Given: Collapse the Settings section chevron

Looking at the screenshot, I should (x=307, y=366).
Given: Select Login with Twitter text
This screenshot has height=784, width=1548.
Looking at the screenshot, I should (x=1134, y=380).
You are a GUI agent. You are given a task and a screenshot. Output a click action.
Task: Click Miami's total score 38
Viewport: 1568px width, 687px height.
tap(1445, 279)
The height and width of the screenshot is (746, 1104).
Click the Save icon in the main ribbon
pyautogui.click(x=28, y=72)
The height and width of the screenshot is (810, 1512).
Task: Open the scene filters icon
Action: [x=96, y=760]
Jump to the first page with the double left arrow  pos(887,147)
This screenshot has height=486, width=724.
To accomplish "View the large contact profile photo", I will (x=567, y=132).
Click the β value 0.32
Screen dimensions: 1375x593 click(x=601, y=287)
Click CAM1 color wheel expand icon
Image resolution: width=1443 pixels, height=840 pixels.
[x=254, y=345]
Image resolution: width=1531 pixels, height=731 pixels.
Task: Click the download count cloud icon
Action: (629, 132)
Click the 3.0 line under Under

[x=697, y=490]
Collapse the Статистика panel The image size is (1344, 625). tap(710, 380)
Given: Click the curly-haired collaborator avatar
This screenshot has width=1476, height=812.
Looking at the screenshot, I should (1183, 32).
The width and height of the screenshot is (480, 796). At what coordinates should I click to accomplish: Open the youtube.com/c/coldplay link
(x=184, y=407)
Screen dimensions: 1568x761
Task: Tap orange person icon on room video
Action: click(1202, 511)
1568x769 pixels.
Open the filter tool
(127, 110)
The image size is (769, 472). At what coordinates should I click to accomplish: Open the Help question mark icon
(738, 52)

YOUR GOAL
Give back all of the entries exactly as written.

FINISHED TASK
Given: Collapse the Settings section chevron

Looking at the screenshot, I should (x=307, y=366).
Given: Select Login with Twitter text
This screenshot has height=784, width=1548.
Looking at the screenshot, I should (x=1134, y=380).
You are a GUI agent. You are given a task and a screenshot. Output a click action.
Task: Click Miami's total score 38
Viewport: 1568px width, 687px height.
tap(1445, 279)
The height and width of the screenshot is (746, 1104).
Click the Save icon in the main ribbon
pyautogui.click(x=28, y=72)
The height and width of the screenshot is (810, 1512).
Task: Open the scene filters icon
Action: [x=96, y=760]
Jump to the first page with the double left arrow  pos(887,147)
This screenshot has height=486, width=724.
To accomplish "View the large contact profile photo", I will (x=567, y=132).
Click the β value 0.32
Screen dimensions: 1375x593 click(x=601, y=287)
Click CAM1 color wheel expand icon
Image resolution: width=1443 pixels, height=840 pixels.
[x=254, y=345]
Image resolution: width=1531 pixels, height=731 pixels.
Task: Click the download count cloud icon
Action: (629, 132)
Click the 3.0 line under Under

[x=697, y=490]
Collapse the Статистика panel The image size is (1344, 625). tap(710, 380)
Given: Click the curly-haired collaborator avatar
This screenshot has width=1476, height=812.
Looking at the screenshot, I should (1183, 32).
The width and height of the screenshot is (480, 796). At what coordinates should I click to accomplish: Open the youtube.com/c/coldplay link
(x=184, y=407)
Screen dimensions: 1568x761
Task: Tap orange person icon on room video
Action: click(1202, 511)
1568x769 pixels.
Open the filter tool
(127, 110)
The image size is (769, 472). At what coordinates should I click to accomplish: Open the Help question mark icon
(738, 52)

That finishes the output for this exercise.